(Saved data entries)
++++++++++

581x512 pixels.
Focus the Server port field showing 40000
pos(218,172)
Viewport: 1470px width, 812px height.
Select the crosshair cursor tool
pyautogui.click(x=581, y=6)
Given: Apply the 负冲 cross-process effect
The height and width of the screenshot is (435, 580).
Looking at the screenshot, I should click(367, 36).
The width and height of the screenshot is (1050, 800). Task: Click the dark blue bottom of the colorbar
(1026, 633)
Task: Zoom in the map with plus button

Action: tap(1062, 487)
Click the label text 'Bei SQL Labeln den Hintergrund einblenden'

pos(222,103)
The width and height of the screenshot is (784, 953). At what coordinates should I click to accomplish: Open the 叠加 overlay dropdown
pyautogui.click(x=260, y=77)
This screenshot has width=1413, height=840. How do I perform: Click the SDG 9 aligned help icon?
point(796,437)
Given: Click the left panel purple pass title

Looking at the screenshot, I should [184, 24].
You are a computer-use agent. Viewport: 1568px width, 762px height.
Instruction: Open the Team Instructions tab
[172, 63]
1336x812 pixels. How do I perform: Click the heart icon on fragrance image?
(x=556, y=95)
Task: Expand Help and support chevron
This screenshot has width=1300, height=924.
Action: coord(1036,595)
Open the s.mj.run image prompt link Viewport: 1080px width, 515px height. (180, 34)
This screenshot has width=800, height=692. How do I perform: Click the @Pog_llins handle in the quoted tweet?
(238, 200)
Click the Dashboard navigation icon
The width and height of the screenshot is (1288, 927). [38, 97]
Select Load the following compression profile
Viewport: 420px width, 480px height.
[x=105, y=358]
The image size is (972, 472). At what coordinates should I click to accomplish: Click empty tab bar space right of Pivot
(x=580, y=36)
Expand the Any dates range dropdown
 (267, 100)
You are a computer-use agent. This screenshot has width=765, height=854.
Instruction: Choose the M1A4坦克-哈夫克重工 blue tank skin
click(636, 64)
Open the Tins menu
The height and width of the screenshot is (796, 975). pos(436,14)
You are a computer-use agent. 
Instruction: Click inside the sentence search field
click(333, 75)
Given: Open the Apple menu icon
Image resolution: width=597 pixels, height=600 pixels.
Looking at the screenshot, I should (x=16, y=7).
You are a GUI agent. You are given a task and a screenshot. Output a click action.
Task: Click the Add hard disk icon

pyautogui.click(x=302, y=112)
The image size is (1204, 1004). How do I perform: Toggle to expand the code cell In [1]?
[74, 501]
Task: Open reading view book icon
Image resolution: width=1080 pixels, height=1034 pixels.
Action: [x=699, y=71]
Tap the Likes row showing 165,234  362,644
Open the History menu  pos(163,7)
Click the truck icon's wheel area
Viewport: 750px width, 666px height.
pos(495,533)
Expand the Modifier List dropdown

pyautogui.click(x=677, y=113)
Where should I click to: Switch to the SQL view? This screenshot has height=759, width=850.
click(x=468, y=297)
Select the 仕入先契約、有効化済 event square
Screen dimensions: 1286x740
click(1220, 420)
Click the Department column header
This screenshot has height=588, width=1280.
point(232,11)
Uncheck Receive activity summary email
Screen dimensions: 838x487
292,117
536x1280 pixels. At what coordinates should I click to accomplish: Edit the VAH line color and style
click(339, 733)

++++++++++

_WHAT IS BEING ASKED_
Print the records again in their entirety, character for character.

_OUTPUT_
581x512 pixels.
Focus the Server port field showing 40000
pos(218,172)
Viewport: 1470px width, 812px height.
Select the crosshair cursor tool
pyautogui.click(x=581, y=6)
Given: Apply the 负冲 cross-process effect
The height and width of the screenshot is (435, 580).
Looking at the screenshot, I should click(367, 36).
The width and height of the screenshot is (1050, 800). Task: Click the dark blue bottom of the colorbar
(1026, 633)
Task: Zoom in the map with plus button

Action: tap(1062, 487)
Click the label text 'Bei SQL Labeln den Hintergrund einblenden'

pos(222,103)
The width and height of the screenshot is (784, 953). At what coordinates should I click to accomplish: Open the 叠加 overlay dropdown
pyautogui.click(x=260, y=77)
This screenshot has width=1413, height=840. How do I perform: Click the SDG 9 aligned help icon?
point(796,437)
Given: Click the left panel purple pass title

Looking at the screenshot, I should [184, 24].
You are a computer-use agent. Viewport: 1568px width, 762px height.
Instruction: Open the Team Instructions tab
[172, 63]
1336x812 pixels. How do I perform: Click the heart icon on fragrance image?
(x=556, y=95)
Task: Expand Help and support chevron
This screenshot has width=1300, height=924.
Action: coord(1036,595)
Open the s.mj.run image prompt link Viewport: 1080px width, 515px height. (180, 34)
This screenshot has width=800, height=692. How do I perform: Click the @Pog_llins handle in the quoted tweet?
(238, 200)
Click the Dashboard navigation icon
The width and height of the screenshot is (1288, 927). [38, 97]
Select Load the following compression profile
Viewport: 420px width, 480px height.
[x=105, y=358]
The image size is (972, 472). At what coordinates should I click to accomplish: Click empty tab bar space right of Pivot
(x=580, y=36)
Expand the Any dates range dropdown
 (267, 100)
You are a computer-use agent. This screenshot has width=765, height=854.
Instruction: Choose the M1A4坦克-哈夫克重工 blue tank skin
click(636, 64)
Open the Tins menu
The height and width of the screenshot is (796, 975). pos(436,14)
You are a computer-use agent. 
Instruction: Click inside the sentence search field
click(333, 75)
Given: Open the Apple menu icon
Image resolution: width=597 pixels, height=600 pixels.
Looking at the screenshot, I should (x=16, y=7).
You are a GUI agent. You are given a task and a screenshot. Output a click action.
Task: Click the Add hard disk icon

pyautogui.click(x=302, y=112)
The image size is (1204, 1004). How do I perform: Toggle to expand the code cell In [1]?
[74, 501]
Task: Open reading view book icon
Image resolution: width=1080 pixels, height=1034 pixels.
Action: [x=699, y=71]
Tap the Likes row showing 165,234  362,644
Open the History menu  pos(163,7)
Click the truck icon's wheel area
Viewport: 750px width, 666px height.
pos(495,533)
Expand the Modifier List dropdown

pyautogui.click(x=677, y=113)
Where should I click to: Switch to the SQL view? This screenshot has height=759, width=850.
click(x=468, y=297)
Select the 仕入先契約、有効化済 event square
Screen dimensions: 1286x740
click(1220, 420)
Click the Department column header
This screenshot has height=588, width=1280.
point(232,11)
Uncheck Receive activity summary email
Screen dimensions: 838x487
292,117
536x1280 pixels. At what coordinates should I click to accomplish: Edit the VAH line color and style
click(339, 733)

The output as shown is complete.